REQUIRED WORK:
Render every line of the records below as a JSON list of strings, one string per line, leaving out blank lines.
:::::
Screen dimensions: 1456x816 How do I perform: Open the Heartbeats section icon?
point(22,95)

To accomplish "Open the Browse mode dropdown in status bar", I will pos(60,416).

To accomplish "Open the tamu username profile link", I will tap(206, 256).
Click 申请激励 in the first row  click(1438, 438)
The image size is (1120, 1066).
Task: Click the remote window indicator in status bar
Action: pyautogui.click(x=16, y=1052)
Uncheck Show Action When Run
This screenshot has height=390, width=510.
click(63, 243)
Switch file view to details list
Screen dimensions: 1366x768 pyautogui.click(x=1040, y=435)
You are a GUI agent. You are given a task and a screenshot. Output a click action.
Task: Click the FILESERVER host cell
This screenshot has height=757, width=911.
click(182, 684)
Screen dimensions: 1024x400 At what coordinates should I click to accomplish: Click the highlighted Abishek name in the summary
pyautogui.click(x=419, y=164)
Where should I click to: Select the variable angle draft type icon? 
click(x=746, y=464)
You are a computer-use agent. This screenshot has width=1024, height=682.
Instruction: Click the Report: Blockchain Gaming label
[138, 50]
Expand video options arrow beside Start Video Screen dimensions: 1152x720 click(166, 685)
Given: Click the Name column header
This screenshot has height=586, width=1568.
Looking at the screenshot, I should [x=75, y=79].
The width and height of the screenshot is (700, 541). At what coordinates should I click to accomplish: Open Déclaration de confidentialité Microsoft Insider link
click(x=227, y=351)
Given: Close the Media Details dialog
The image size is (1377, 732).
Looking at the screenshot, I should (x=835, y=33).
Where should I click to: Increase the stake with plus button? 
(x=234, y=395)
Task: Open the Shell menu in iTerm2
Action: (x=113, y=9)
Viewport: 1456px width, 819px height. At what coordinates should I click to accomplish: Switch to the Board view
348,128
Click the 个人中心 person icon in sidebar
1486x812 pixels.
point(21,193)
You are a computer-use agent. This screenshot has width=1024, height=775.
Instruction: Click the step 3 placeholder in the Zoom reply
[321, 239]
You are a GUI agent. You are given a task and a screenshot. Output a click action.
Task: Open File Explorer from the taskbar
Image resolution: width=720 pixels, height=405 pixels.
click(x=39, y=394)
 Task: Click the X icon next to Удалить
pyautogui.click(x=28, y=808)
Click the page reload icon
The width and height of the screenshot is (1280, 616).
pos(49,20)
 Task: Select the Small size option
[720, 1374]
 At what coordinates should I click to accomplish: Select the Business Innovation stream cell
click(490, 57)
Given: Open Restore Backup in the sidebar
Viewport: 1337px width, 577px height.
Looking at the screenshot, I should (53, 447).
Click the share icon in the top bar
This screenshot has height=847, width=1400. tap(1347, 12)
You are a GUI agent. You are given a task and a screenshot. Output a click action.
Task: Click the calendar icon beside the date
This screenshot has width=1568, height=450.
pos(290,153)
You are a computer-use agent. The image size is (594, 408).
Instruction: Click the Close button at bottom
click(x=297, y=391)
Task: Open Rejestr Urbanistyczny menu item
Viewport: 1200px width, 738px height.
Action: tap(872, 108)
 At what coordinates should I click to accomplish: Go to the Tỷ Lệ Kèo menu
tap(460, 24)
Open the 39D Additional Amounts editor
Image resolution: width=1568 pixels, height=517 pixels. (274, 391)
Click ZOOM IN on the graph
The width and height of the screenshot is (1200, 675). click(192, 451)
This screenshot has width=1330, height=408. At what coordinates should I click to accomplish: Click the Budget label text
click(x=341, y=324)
:::::
SOLUTION TO THIS PROBLEM:
[
  "Screen dimensions: 1456x816 How do I perform: Open the Heartbeats section icon?",
  "point(22,95)",
  "To accomplish \"Open the Browse mode dropdown in status bar\", I will pos(60,416).",
  "To accomplish \"Open the tamu username profile link\", I will tap(206, 256).",
  "Click 申请激励 in the first row  click(1438, 438)",
  "The image size is (1120, 1066).",
  "Task: Click the remote window indicator in status bar",
  "Action: pyautogui.click(x=16, y=1052)",
  "Uncheck Show Action When Run",
  "This screenshot has height=390, width=510.",
  "click(63, 243)",
  "Switch file view to details list",
  "Screen dimensions: 1366x768 pyautogui.click(x=1040, y=435)",
  "You are a GUI agent. You are given a task and a screenshot. Output a click action.",
  "Task: Click the FILESERVER host cell",
  "This screenshot has height=757, width=911.",
  "click(182, 684)",
  "Screen dimensions: 1024x400 At what coordinates should I click to accomplish: Click the highlighted Abishek name in the summary",
  "pyautogui.click(x=419, y=164)",
  "Where should I click to: Select the variable angle draft type icon? ",
  "click(x=746, y=464)",
  "You are a computer-use agent. This screenshot has width=1024, height=682.",
  "Instruction: Click the Report: Blockchain Gaming label",
  "[138, 50]",
  "Expand video options arrow beside Start Video Screen dimensions: 1152x720 click(166, 685)",
  "Given: Click the Name column header",
  "This screenshot has height=586, width=1568.",
  "Looking at the screenshot, I should [x=75, y=79].",
  "The width and height of the screenshot is (700, 541). At what coordinates should I click to accomplish: Open Déclaration de confidentialité Microsoft Insider link",
  "click(x=227, y=351)",
  "Given: Close the Media Details dialog",
  "The image size is (1377, 732).",
  "Looking at the screenshot, I should (x=835, y=33).",
  "Where should I click to: Increase the stake with plus button? ",
  "(x=234, y=395)",
  "Task: Open the Shell menu in iTerm2",
  "Action: (x=113, y=9)",
  "Viewport: 1456px width, 819px height. At what coordinates should I click to accomplish: Switch to the Board view",
  "348,128",
  "Click the 个人中心 person icon in sidebar",
  "1486x812 pixels.",
  "point(21,193)",
  "You are a computer-use agent. This screenshot has width=1024, height=775.",
  "Instruction: Click the step 3 placeholder in the Zoom reply",
  "[321, 239]",
  "You are a GUI agent. You are given a task and a screenshot. Output a click action.",
  "Task: Open File Explorer from the taskbar",
  "Image resolution: width=720 pixels, height=405 pixels.",
  "click(x=39, y=394)",
  " Task: Click the X icon next to Удалить",
  "pyautogui.click(x=28, y=808)",
  "Click the page reload icon",
  "The width and height of the screenshot is (1280, 616).",
  "pos(49,20)",
  " Task: Select the Small size option",
  "[720, 1374]",
  " At what coordinates should I click to accomplish: Select the Business Innovation stream cell",
  "click(490, 57)",
  "Given: Open Restore Backup in the sidebar",
  "Viewport: 1337px width, 577px height.",
  "Looking at the screenshot, I should (53, 447).",
  "Click the share icon in the top bar",
  "This screenshot has height=847, width=1400. tap(1347, 12)",
  "You are a GUI agent. You are given a task and a screenshot. Output a click action.",
  "Task: Click the calendar icon beside the date",
  "This screenshot has width=1568, height=450.",
  "pos(290,153)",
  "You are a computer-use agent. The image size is (594, 408).",
  "Instruction: Click the Close button at bottom",
  "click(x=297, y=391)",
  "Task: Open Rejestr Urbanistyczny menu item",
  "Viewport: 1200px width, 738px height.",
  "Action: tap(872, 108)",
  " At what coordinates should I click to accomplish: Go to the Tỷ Lệ Kèo menu",
  "tap(460, 24)",
  "Open the 39D Additional Amounts editor",
  "Image resolution: width=1568 pixels, height=517 pixels. (274, 391)",
  "Click ZOOM IN on the graph",
  "The width and height of the screenshot is (1200, 675). click(192, 451)",
  "This screenshot has width=1330, height=408. At what coordinates should I click to accomplish: Click the Budget label text",
  "click(x=341, y=324)"
]